With a woman's instinct she had hit the mark.
"Perhaps it would," I admitted.
"I noticed one or two things," she continued earnestly. "Near the office is an empty lot with trees and bushes. I'd as lief rest there as here ef it's the same to you. Then you kin look around for Jaspar, if ye've a mind to."
"And if I find him?"
"Watch him, as I shall watch the other feller."
"And then----"
"The rest is in the dear Lord's hands."
She adjusted the thick veil which Southern Californian women wear to keep the thick dust from their faces, and together we returned to Leveson's office. Passing the door, I could hear the typewriters still clicking. Mrs. Panel sat down under a tree in the empty lot, and for the first time since we had met that day spoke in her natural tones.
"I come away without feeding the chickens," she said.

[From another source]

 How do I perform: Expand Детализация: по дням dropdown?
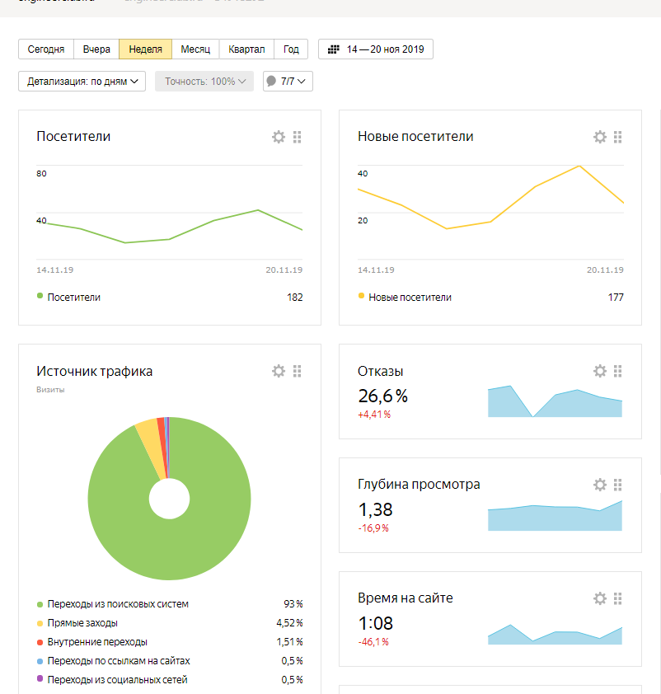82,82
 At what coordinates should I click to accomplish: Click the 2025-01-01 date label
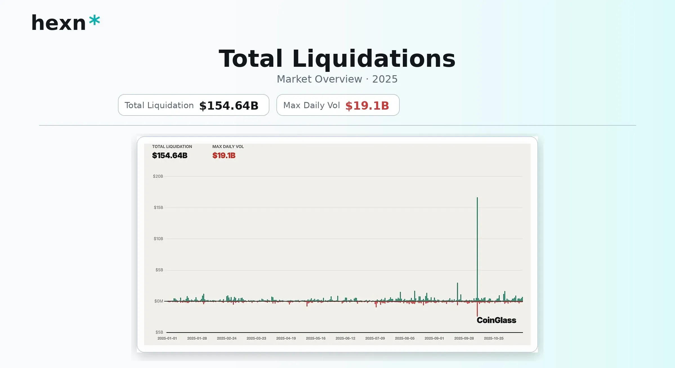point(167,338)
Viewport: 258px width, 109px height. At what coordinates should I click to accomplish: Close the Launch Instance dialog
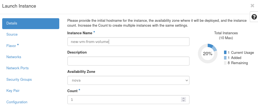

I looked at my watch; it was nearly six. One hour of daylight remained. Leveson, I happened to know, was in the habit of dining about half-past six. He often returned to the office after dinner. Between the Hotel Paloma, which lay just outside the town and the office ran a regular service of street cars. Leveson was the last man in the world to walk when he could drive. It seemed reasonably certain that Jaspar, failing to see Leveson at the office, would try to speak to him at the hotel. From my knowledge of the man's temperament and character, I was certain that he would not shoot down his enemy without warning. So I walked up to the hotel feeling easier in my mind. The clerk, whom I knew well, assigned me a room. I saw several men in the hall, but not Uncle Jap.